Aside from the issue of community friendliness/hostility, there’s another set of structural reasons that affect who finds it easy to get involved in open source. At both BarCampPortland and RailsConf, I tried to pick people’s brains about why there are even fewer women involved with Ruby and Rails than with Java or Perl. I’ve also been poking around discussions on this online.
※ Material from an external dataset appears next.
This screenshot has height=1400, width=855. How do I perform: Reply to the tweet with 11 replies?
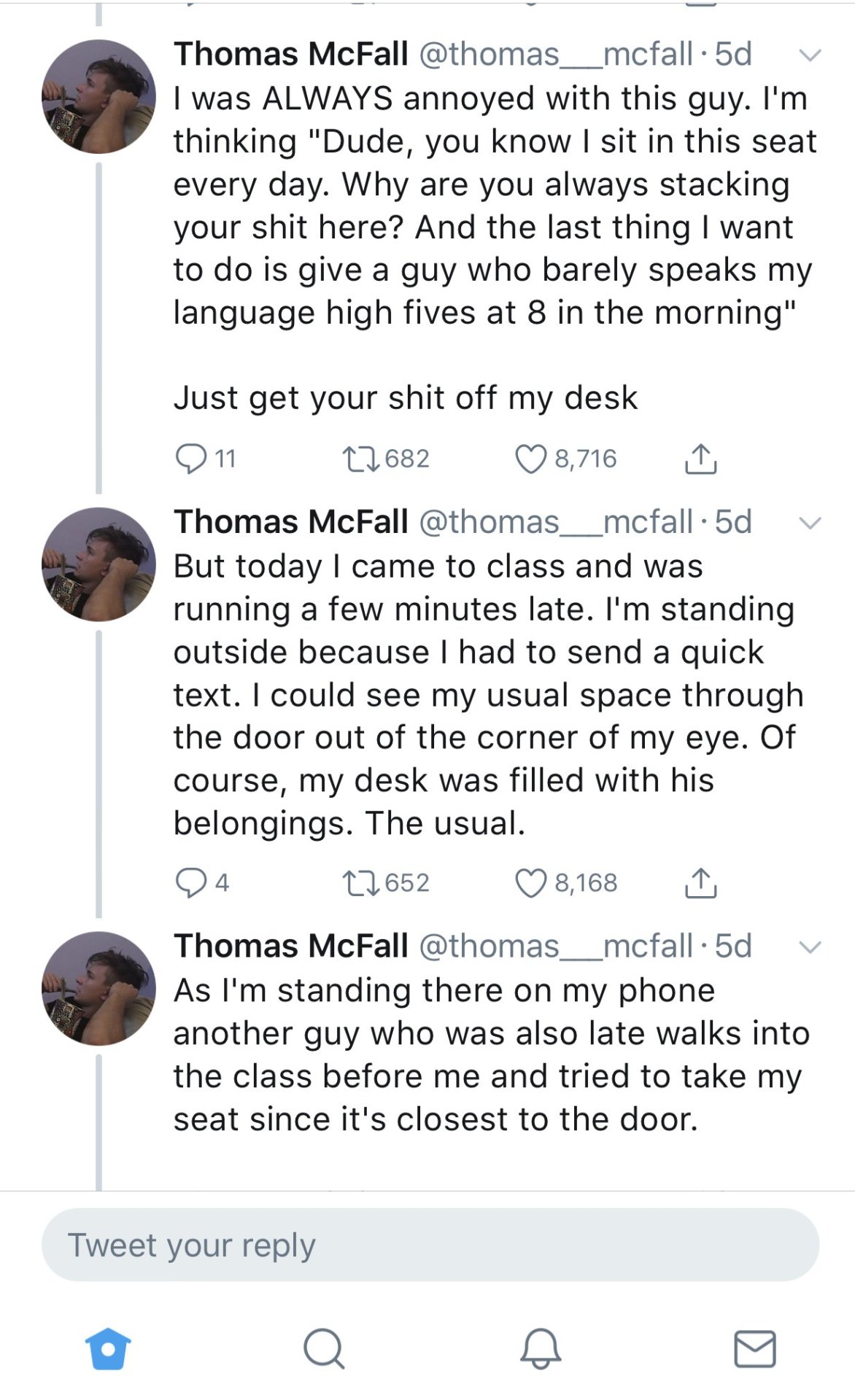[191, 459]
Many local tech events aren’t appealing or accessible to a wide range of people. By local I mean things you attend in your hometown, rather than conferences we travel to. A lot of these are most suited to people who are young, don’t have kids, and like to drink beer. That describes me. It does not describe my mother. Sometimes an event just needs to be publicized more widely, but often there are people who might be interested in the technology, but can’t go to a Tuesday night user group because there’s no one to watch the kids, or don’t have an interest in going because they anticipate a room full of socially-delayed young men. So if we want to build active, diverse tech communities, we need to create the means for a wider range of people to participate.
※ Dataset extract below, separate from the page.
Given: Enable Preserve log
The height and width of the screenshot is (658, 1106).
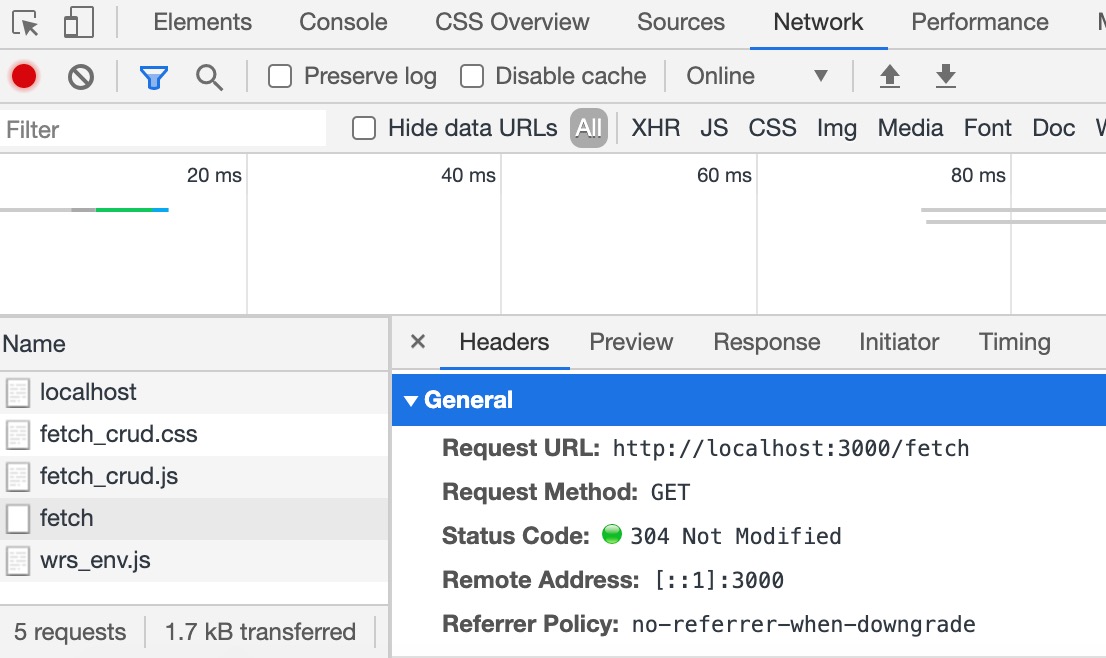Looking at the screenshot, I should point(279,75).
Not everyone can spend time learning new technologies when there isn’t support or compensation from their employer. It’s a pragmatic choice. If you can’t use it at work, why learn it? Especially if you have interests outside of IT, or family commitments and other obligations. Enterprise adoption of new tools and languages helps the diversity of the user base. Yes, there may be compelling reasons to learn new things even outside of work, particularly in the midst of outsourcing, but it’s not always possible to find the time, or scrape up money for books, workshops, etc. I think JRuby could be highly beneficial to the Ruby community in this respect, by allowing teams to deploy Ruby and Rails apps on top of their company’s existing Java setup. The attention from BusinessWeek and similar publications helps too. Unfortunately, many workers have to deal with IT decisions made by people who only read business & management publications, and have no personal involvement with any particular technology.
These things I’ve posted are really just a start, but I think we really need to get past arguing over whether lack of diversity is a problem (yes, it definitely is) and looking for the one true solution (let’s try some likely options and talk about the results), and actually get into action.